• **Task prompt**:
Reproduce only the lines of the material below that start at the line containing "Viewport: 840px width, 632px height." and stop at the line containing "Given: Open the AtMarket order type dropdown". Keep both end lines.
** Available data follows **
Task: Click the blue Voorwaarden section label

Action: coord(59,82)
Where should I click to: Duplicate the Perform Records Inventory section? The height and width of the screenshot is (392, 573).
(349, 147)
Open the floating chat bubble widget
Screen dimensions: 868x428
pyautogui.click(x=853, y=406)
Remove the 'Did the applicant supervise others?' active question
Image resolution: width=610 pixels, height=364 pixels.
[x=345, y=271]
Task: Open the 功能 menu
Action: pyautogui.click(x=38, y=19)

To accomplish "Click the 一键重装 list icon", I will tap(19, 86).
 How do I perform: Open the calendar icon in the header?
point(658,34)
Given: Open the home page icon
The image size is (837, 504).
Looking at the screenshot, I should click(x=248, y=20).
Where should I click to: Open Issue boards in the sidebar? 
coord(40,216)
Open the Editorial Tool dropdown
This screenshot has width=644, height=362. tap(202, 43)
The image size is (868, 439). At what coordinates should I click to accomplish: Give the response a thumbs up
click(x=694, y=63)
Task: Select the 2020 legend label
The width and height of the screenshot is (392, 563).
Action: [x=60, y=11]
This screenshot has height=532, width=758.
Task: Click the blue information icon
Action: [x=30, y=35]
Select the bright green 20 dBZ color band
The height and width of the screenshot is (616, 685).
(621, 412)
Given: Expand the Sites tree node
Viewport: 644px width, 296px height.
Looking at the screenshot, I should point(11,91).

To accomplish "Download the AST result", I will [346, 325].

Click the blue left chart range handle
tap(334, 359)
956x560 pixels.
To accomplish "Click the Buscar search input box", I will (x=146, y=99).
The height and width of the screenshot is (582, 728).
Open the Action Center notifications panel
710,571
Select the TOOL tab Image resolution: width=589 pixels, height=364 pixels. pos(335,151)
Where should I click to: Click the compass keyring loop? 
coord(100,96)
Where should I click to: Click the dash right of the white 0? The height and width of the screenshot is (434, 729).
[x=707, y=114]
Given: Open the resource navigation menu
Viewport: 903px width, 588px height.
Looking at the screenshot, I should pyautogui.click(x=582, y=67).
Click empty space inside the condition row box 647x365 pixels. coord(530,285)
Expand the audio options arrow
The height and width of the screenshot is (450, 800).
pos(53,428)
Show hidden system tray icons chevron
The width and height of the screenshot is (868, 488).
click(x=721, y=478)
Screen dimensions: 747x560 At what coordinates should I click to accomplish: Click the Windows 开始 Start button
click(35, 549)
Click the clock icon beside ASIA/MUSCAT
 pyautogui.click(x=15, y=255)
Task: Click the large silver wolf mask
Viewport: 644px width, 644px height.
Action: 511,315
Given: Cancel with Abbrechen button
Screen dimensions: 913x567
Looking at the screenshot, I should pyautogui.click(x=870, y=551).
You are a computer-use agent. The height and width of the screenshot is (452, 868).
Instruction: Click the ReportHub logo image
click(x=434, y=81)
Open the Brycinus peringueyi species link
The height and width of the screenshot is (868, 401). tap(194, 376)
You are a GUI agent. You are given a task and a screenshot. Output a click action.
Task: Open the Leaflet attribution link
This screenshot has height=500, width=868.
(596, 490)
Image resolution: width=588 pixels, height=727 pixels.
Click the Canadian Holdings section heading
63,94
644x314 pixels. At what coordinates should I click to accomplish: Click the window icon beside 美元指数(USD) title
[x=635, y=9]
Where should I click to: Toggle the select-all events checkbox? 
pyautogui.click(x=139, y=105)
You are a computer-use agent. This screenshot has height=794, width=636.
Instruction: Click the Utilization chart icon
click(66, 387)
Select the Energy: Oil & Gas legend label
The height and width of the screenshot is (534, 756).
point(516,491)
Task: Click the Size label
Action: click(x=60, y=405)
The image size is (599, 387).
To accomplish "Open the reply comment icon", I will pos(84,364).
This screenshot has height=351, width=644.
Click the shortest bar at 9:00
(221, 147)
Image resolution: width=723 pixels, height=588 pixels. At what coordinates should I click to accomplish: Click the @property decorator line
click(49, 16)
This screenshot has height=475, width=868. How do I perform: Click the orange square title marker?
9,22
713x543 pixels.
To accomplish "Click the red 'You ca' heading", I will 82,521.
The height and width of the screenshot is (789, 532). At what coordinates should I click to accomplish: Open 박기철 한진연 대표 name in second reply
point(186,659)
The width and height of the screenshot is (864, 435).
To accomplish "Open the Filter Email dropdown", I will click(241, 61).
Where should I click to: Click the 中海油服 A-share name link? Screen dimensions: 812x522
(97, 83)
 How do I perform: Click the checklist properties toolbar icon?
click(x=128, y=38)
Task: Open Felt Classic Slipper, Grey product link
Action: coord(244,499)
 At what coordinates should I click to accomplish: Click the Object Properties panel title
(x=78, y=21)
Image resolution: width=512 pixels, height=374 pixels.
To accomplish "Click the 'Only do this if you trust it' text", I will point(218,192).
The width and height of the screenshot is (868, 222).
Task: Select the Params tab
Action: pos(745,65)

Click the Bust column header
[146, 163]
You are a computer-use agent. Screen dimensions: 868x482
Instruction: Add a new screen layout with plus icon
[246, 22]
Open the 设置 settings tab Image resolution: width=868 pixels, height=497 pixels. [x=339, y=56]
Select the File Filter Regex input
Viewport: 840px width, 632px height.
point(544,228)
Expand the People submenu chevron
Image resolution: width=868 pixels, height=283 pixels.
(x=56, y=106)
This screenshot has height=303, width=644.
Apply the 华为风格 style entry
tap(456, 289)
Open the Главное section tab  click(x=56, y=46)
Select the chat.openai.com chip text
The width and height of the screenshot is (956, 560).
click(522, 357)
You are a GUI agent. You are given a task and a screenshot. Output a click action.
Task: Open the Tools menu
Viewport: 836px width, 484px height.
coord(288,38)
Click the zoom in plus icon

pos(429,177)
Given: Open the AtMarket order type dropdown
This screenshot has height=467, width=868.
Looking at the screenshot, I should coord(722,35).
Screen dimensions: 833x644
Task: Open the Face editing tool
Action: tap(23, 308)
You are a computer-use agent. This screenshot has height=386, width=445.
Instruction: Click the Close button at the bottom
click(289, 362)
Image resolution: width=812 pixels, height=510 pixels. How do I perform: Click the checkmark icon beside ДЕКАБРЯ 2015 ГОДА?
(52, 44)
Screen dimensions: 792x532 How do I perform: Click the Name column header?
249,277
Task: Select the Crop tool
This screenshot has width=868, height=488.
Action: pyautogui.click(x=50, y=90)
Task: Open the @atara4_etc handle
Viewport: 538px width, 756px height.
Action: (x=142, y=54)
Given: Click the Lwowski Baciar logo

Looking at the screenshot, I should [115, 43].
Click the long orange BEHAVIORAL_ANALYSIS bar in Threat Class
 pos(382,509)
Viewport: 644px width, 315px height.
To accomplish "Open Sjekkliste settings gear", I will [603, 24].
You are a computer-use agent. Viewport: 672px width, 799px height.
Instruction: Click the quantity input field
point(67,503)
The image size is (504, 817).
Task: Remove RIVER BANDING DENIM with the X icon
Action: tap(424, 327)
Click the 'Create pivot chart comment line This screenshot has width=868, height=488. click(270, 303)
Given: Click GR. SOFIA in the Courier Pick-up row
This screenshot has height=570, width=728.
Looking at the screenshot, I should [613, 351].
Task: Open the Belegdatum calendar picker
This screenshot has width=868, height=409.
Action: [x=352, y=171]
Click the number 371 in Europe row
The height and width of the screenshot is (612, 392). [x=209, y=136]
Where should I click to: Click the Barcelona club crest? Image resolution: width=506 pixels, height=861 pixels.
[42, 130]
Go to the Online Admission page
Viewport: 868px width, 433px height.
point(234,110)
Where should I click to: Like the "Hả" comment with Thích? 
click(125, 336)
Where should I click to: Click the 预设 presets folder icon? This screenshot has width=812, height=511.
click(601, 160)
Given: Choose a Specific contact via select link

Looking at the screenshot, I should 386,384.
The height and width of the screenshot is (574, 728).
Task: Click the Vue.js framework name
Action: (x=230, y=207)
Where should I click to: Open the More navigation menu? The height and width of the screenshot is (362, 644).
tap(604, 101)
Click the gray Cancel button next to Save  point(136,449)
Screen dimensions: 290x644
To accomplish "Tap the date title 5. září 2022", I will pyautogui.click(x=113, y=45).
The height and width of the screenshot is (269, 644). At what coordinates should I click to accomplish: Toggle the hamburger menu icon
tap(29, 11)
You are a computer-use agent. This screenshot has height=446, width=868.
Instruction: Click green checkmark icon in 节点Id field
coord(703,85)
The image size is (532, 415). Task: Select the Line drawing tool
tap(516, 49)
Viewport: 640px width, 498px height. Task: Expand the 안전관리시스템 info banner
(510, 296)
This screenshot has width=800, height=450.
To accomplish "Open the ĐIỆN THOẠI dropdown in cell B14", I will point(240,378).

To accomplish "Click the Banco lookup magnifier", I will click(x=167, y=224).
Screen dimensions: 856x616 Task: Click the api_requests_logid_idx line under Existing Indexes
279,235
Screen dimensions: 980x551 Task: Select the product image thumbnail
** End of Available data **
• **Solution to the problem**:
Viewport: 840px width, 632px height.
point(544,228)
Expand the People submenu chevron
Image resolution: width=868 pixels, height=283 pixels.
(x=56, y=106)
This screenshot has height=303, width=644.
Apply the 华为风格 style entry
tap(456, 289)
Open the Главное section tab  click(x=56, y=46)
Select the chat.openai.com chip text
The width and height of the screenshot is (956, 560).
click(522, 357)
You are a GUI agent. You are given a task and a screenshot. Output a click action.
Task: Open the Tools menu
Viewport: 836px width, 484px height.
coord(288,38)
Click the zoom in plus icon

pos(429,177)
Given: Open the AtMarket order type dropdown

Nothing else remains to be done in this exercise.